Sorry for the late reply, and thanks for the answer.

What we'd like to be able to test is the following setup ("As a tester of the Privacy Sandbox API, I need on my local machine a Chrome browser that is part of the OT, in order to test the integration I've done for the OT, including token validation. How can I do that?"):

1. Running a Chrome stable version with PS API enabled
2. Providing an OT token
3. Calling the Privacy Sandbox API

From what I understand:

• Running Chrome with chrome://flags#privacy-sandbox-ads-apis enabled covers 1 & 3
• Token validation through DevTools covers 2

But it would really be helpful to be able to test all in one go, to debug some integration cases (e.g. "providing a valid token but after calling the PS API").

[samdutton]

Once again, apologies for the late reply — just realised I never actually posted my response to this.

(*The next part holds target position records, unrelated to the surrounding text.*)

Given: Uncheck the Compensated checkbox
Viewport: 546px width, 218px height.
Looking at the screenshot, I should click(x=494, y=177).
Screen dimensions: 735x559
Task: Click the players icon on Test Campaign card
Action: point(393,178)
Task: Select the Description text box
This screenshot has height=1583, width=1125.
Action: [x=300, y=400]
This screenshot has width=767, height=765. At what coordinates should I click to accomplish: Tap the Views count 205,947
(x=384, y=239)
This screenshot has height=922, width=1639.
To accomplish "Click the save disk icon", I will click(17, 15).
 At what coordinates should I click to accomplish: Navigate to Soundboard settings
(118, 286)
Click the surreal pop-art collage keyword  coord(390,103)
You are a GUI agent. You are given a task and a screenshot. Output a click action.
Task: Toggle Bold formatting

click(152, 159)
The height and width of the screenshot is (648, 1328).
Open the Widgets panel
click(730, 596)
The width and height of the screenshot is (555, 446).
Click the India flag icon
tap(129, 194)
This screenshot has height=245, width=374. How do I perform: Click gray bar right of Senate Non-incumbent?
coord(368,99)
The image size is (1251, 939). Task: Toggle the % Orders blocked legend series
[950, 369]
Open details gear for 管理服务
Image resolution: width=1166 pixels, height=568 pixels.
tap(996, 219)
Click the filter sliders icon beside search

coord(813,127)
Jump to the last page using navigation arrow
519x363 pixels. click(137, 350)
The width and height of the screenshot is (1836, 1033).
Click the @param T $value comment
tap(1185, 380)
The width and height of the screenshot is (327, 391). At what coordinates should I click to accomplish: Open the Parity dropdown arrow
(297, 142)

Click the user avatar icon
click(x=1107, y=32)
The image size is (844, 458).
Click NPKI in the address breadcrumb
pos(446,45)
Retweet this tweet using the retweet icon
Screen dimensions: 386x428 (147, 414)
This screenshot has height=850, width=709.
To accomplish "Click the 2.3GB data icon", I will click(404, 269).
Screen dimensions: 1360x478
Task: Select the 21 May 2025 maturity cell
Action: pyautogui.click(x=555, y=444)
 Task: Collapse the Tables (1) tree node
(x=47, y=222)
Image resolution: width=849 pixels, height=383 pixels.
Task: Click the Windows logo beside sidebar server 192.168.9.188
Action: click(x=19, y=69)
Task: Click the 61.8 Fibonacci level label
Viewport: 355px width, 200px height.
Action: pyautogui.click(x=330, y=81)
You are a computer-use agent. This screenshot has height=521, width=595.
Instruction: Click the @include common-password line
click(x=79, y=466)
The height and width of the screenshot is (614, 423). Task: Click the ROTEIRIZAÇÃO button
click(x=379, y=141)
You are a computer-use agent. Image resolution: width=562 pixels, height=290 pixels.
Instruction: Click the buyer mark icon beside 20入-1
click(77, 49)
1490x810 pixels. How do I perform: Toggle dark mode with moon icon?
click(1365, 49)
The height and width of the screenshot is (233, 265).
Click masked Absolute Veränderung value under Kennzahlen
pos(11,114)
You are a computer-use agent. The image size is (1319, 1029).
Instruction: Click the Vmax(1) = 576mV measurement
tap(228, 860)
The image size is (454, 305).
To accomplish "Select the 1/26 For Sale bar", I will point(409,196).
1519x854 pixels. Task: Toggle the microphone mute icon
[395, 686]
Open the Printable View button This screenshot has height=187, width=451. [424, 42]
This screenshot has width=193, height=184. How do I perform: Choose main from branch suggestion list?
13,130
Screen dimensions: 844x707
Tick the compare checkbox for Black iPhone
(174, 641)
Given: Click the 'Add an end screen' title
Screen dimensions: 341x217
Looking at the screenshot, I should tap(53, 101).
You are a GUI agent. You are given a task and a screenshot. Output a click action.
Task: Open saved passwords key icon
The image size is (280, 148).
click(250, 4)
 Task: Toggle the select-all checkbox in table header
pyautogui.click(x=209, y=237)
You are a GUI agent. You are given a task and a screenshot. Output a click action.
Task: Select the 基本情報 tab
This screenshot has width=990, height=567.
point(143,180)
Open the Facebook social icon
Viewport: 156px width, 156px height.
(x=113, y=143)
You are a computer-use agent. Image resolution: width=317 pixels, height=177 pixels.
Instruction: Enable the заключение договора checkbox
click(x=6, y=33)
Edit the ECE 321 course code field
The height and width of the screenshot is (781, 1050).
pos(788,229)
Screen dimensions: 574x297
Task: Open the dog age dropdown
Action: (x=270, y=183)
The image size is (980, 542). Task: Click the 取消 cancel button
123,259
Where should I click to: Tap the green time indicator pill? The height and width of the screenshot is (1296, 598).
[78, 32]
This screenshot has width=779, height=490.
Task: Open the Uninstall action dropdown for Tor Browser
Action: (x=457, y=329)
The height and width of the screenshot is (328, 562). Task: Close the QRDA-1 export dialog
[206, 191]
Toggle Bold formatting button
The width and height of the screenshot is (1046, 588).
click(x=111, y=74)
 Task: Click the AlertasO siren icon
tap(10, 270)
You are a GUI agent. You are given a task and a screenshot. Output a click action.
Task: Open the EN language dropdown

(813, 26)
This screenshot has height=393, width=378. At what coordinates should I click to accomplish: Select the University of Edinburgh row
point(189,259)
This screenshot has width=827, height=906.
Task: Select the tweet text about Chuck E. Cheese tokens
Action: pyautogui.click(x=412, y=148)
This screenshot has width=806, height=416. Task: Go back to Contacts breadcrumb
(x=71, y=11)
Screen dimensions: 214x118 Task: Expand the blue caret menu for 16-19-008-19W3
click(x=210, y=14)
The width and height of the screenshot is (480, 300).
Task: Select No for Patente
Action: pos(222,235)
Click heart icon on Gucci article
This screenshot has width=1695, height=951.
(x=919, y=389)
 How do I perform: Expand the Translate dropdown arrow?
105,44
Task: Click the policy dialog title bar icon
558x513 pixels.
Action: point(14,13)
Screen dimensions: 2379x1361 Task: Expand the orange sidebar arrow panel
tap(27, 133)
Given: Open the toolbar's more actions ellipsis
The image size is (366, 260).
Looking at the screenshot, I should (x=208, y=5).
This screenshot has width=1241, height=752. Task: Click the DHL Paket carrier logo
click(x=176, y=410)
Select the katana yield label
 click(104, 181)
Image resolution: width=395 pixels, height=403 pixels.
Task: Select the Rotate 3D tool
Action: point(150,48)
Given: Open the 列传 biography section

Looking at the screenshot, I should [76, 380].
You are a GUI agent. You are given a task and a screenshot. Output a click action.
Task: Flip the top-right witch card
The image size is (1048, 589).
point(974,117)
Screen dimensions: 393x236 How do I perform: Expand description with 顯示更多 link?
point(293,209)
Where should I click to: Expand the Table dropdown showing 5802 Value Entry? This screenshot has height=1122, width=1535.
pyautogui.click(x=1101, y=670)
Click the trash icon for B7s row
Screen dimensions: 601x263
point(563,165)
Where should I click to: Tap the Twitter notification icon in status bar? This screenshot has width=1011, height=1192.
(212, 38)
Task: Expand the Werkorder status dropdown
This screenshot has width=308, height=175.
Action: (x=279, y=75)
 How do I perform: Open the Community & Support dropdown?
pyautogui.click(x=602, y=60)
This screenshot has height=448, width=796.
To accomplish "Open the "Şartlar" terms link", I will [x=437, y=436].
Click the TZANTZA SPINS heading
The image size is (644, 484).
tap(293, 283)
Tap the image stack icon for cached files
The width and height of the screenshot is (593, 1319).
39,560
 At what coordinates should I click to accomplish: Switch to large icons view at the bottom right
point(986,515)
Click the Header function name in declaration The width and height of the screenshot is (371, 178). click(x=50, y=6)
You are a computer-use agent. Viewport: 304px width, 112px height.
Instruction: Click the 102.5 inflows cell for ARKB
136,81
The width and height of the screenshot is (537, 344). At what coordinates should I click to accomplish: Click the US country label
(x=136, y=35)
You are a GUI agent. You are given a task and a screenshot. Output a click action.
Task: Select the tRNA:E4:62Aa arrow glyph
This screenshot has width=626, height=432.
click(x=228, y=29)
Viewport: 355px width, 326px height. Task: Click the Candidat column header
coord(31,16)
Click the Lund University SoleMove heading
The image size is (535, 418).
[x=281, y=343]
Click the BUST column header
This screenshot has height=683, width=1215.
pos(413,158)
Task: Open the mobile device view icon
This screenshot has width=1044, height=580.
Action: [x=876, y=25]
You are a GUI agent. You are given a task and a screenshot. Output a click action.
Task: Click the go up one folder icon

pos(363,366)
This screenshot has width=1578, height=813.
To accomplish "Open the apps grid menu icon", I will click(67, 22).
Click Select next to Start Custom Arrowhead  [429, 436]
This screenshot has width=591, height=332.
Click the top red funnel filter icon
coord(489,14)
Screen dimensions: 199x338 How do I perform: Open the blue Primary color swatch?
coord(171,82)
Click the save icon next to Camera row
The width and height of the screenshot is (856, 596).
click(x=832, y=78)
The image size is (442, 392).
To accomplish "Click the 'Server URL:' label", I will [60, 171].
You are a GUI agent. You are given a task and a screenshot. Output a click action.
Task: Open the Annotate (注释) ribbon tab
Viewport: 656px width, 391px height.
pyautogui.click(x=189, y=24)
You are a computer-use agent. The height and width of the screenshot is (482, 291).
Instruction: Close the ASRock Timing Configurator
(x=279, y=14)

If I understand correctly, you're trying to debug situations where you expect the Privacy Sandbox APIs to be enabled, but they're not.

Token validity
As you say, this can be checked from DevTools.

API availability
See How should developers feature detect API support?

There's no way to detect in JavaScript if a valid origin trial token has been provided for the current context (i.e. checking token usage, not feature support). Likewise, it's not possible to check with JavaScript if a user belongs to an experimental group (i.e. if the Privacy Sandbox APIs have been activated for a user in a context for which a valid trial token has been provided). In other words, before calling a Privacy Sandbox trial API, it's not possible to ask 'Has a valid token been provided, and is this browser in the experiment group for which the APIs are activated?'

So, for debugging use cases like the one you describe — a valid token is provided for the current context, but only after a trial API has already been called unsuccessfully — I think the best you can do is to detect if an API is supported and allowed, before calling the API, then log the cases where an API wasn't available, and check trial token code/timing for those contexts.

I'm not sure this answers your question, so feel free to keep asking.

@rowan-m @maudnals @kevinkiklee You may have more/better suggestions!